- [About this task]
Among the lines of the records, please find those that contain the word "logo" and copy them.

#### Given records

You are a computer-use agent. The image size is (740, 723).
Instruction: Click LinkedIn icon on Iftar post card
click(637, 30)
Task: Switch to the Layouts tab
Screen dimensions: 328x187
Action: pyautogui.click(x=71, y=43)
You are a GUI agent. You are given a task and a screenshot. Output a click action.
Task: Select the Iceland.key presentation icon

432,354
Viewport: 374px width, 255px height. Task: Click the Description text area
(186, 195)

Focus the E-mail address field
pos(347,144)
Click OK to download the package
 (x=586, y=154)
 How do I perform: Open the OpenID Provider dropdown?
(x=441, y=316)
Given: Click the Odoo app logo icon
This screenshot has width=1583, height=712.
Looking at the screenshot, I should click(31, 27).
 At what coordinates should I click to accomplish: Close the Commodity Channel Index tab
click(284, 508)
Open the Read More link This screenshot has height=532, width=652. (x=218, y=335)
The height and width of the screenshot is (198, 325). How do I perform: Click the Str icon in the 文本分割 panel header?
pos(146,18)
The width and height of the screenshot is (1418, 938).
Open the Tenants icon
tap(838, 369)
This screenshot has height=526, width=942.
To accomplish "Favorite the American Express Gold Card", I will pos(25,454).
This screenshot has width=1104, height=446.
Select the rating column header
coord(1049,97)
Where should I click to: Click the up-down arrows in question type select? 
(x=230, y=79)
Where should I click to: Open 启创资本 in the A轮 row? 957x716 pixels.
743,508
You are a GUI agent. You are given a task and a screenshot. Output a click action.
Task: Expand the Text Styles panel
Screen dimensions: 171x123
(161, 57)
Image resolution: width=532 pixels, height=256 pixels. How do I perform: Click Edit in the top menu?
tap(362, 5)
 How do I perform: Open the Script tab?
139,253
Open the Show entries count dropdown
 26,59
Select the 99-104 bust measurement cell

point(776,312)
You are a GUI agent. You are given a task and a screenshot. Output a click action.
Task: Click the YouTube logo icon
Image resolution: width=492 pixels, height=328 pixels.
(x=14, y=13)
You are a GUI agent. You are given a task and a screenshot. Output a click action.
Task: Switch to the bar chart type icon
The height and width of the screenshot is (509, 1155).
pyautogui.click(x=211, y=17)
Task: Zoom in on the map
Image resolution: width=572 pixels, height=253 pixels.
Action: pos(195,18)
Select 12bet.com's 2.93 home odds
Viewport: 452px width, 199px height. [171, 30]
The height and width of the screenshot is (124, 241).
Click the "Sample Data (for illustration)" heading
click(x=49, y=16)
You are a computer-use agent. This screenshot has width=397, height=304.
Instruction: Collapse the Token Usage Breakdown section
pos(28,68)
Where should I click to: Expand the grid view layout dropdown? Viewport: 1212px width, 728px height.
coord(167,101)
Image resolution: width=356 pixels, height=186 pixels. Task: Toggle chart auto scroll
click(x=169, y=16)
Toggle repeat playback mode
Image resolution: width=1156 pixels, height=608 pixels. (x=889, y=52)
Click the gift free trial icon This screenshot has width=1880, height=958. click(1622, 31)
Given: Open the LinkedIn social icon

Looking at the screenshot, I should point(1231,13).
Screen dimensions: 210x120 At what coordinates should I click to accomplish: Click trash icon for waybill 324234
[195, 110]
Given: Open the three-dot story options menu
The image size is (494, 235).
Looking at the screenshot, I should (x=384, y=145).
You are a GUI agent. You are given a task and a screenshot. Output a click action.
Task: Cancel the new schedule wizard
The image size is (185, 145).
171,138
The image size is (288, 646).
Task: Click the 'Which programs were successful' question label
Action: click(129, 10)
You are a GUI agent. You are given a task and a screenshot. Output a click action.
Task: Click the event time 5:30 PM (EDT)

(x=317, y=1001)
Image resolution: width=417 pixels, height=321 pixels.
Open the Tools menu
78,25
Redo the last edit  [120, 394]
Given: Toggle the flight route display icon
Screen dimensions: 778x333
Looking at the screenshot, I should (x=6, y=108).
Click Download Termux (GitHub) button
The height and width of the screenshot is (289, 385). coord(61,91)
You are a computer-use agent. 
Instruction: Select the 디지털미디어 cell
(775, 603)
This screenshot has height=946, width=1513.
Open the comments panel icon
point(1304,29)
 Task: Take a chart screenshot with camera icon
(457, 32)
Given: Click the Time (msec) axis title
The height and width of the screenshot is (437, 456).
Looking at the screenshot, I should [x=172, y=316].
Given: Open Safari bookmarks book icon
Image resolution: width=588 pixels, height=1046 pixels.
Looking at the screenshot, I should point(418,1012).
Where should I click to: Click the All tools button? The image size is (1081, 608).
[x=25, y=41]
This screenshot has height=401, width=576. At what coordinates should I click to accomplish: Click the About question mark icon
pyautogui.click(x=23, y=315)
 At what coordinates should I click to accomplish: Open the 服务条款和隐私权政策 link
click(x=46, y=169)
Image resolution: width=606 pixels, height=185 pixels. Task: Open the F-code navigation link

########

- [Expected answer]
Given: Click the Odoo app logo icon
Task: Click the YouTube logo icon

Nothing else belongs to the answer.